**TASK REQUIREMENTS:**
Pictures aside, each entry has to be returned exactly as it stands.

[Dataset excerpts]
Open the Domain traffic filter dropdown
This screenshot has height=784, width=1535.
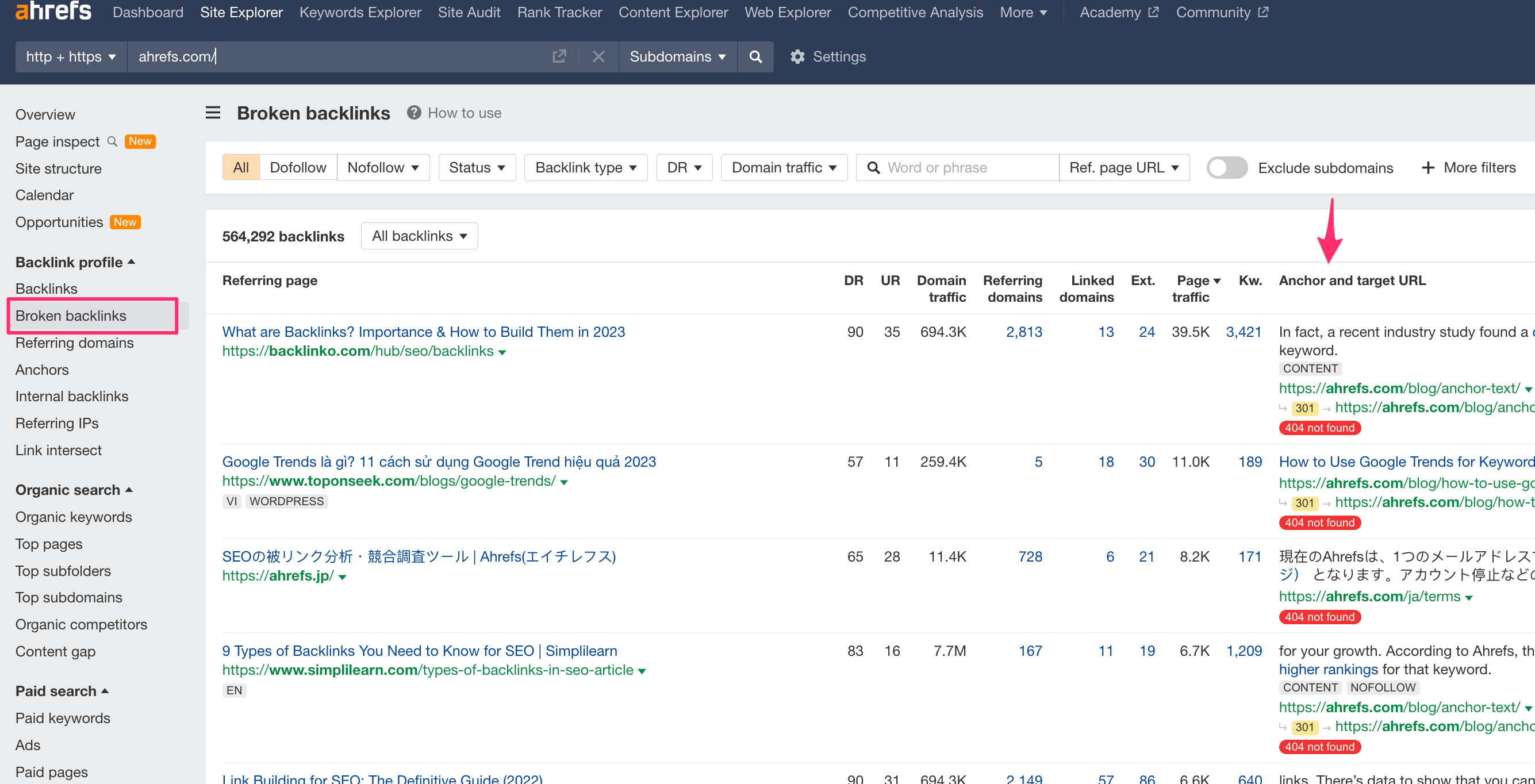tap(783, 167)
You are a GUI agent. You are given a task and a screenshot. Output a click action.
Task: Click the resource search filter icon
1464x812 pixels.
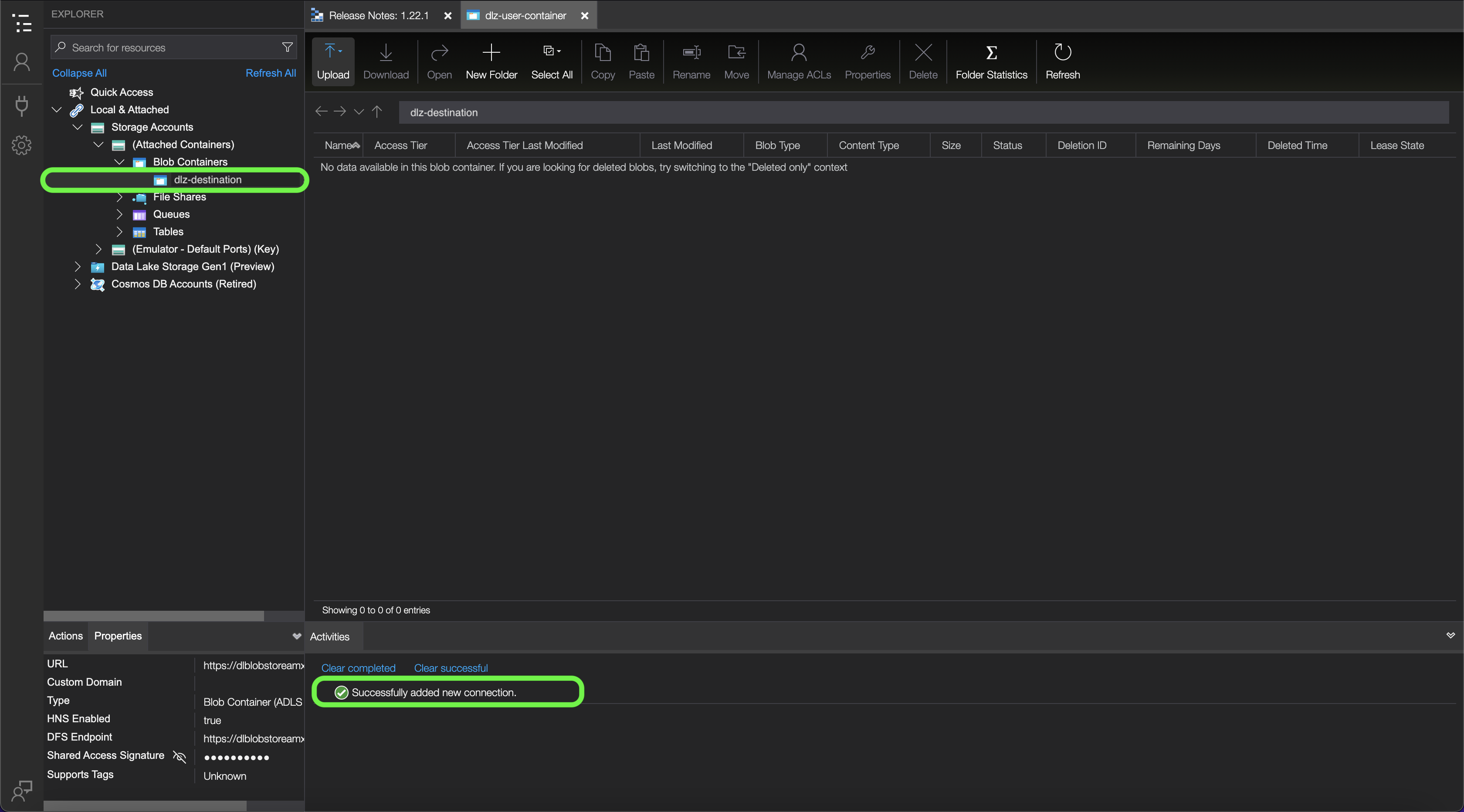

**SOLUTION TO THE PROBLEM:**
Open the Domain traffic filter dropdown
This screenshot has height=784, width=1535.
tap(783, 167)
You are a GUI agent. You are given a task and a screenshot. Output a click action.
Task: Click the resource search filter icon
1464x812 pixels.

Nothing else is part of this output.